#### SOURCE DATA

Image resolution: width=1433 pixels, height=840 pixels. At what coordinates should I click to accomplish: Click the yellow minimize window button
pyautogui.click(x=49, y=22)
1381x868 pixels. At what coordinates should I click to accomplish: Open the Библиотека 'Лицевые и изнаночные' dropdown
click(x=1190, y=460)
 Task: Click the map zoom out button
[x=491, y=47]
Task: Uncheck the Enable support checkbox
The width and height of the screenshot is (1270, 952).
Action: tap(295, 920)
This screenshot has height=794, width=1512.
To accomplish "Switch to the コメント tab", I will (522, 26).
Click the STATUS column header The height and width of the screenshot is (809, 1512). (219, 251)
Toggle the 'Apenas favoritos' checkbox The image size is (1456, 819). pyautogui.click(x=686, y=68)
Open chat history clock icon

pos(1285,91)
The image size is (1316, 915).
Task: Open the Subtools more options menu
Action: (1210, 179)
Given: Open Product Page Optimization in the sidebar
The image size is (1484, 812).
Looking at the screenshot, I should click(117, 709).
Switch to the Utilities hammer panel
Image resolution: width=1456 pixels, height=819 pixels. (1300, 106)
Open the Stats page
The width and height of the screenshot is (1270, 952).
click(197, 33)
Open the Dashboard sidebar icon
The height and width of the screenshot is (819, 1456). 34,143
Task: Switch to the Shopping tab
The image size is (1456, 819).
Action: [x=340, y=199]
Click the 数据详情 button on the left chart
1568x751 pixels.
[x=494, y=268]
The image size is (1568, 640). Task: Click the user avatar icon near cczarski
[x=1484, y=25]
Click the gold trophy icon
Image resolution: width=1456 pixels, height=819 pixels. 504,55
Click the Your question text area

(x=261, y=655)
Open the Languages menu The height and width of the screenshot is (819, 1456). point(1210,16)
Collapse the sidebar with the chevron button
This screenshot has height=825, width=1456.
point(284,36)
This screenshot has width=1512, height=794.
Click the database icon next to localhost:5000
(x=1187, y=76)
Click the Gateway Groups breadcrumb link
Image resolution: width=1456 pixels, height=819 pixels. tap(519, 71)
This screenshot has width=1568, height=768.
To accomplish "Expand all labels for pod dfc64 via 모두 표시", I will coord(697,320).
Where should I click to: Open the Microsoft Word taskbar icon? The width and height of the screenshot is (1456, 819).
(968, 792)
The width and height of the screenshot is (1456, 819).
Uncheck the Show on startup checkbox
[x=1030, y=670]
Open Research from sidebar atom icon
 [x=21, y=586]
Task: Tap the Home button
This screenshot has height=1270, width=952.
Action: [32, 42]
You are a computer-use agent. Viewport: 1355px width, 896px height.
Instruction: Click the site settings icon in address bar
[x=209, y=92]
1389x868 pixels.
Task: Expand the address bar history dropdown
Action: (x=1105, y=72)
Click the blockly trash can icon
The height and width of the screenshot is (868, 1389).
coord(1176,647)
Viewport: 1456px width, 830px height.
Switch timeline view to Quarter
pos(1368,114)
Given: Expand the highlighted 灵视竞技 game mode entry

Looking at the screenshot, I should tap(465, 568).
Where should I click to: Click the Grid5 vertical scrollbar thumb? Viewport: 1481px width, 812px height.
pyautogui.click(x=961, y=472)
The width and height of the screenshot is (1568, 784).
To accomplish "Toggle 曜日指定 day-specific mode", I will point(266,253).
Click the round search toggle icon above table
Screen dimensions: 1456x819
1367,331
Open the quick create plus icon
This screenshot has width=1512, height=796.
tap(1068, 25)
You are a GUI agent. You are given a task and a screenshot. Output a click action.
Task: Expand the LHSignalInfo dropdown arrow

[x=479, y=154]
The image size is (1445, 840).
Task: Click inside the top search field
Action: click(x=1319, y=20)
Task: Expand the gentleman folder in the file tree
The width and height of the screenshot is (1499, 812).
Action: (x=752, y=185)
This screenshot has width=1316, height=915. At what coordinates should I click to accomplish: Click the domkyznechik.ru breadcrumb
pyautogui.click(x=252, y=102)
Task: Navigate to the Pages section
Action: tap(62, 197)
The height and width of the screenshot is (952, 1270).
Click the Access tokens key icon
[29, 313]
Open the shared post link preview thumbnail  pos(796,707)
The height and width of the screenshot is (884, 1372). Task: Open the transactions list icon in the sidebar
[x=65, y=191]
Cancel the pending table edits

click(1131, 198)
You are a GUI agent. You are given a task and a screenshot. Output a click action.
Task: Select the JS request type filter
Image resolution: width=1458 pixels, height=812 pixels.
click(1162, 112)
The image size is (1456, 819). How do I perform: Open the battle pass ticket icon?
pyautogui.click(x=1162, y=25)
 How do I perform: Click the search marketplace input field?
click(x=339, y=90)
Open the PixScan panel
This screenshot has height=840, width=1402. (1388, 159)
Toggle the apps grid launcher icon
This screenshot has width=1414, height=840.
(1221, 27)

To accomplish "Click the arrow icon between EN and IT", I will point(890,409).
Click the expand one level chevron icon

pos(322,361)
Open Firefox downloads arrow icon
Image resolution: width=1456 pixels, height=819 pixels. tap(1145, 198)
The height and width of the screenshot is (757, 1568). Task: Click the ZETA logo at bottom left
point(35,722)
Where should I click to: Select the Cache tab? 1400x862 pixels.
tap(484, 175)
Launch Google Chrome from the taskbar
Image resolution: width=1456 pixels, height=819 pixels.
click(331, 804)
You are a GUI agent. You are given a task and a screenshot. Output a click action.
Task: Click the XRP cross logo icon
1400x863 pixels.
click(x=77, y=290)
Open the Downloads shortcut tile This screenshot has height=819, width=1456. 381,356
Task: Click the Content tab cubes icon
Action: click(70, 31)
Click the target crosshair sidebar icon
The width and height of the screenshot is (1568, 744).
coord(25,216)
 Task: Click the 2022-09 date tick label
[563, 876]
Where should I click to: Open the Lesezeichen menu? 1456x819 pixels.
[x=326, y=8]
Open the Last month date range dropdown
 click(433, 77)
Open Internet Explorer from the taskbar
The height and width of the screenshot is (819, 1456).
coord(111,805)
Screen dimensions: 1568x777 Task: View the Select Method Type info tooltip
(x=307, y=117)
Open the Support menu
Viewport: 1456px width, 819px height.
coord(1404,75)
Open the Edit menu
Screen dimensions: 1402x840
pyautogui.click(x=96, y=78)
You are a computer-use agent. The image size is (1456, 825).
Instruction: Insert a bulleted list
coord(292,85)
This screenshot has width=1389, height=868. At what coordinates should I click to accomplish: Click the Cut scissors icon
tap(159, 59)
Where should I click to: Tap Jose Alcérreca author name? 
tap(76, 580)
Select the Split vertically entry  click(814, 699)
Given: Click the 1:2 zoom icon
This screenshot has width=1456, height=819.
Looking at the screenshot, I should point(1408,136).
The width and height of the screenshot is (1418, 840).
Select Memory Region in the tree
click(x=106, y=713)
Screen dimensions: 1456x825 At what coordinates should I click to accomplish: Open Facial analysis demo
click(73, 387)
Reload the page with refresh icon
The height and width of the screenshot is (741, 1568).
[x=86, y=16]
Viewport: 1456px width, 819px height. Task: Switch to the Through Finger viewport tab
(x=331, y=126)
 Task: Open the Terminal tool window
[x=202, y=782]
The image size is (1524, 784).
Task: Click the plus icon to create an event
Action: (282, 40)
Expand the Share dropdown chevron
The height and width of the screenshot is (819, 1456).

########

**WHAT THE TASK REQUIRES**
Each line from the top of the data, up to and including the line that contains "Toggle the 'Apenas", should be set down exactly.

**RESPONSE**
Image resolution: width=1433 pixels, height=840 pixels. At what coordinates should I click to accomplish: Click the yellow minimize window button
pyautogui.click(x=49, y=22)
1381x868 pixels. At what coordinates should I click to accomplish: Open the Библиотека 'Лицевые и изнаночные' dropdown
click(x=1190, y=460)
 Task: Click the map zoom out button
[x=491, y=47]
Task: Uncheck the Enable support checkbox
The width and height of the screenshot is (1270, 952).
Action: tap(295, 920)
This screenshot has height=794, width=1512.
To accomplish "Switch to the コメント tab", I will (522, 26).
Click the STATUS column header The height and width of the screenshot is (809, 1512). (219, 251)
Toggle the 'Apenas favoritos' checkbox The image size is (1456, 819). pyautogui.click(x=686, y=68)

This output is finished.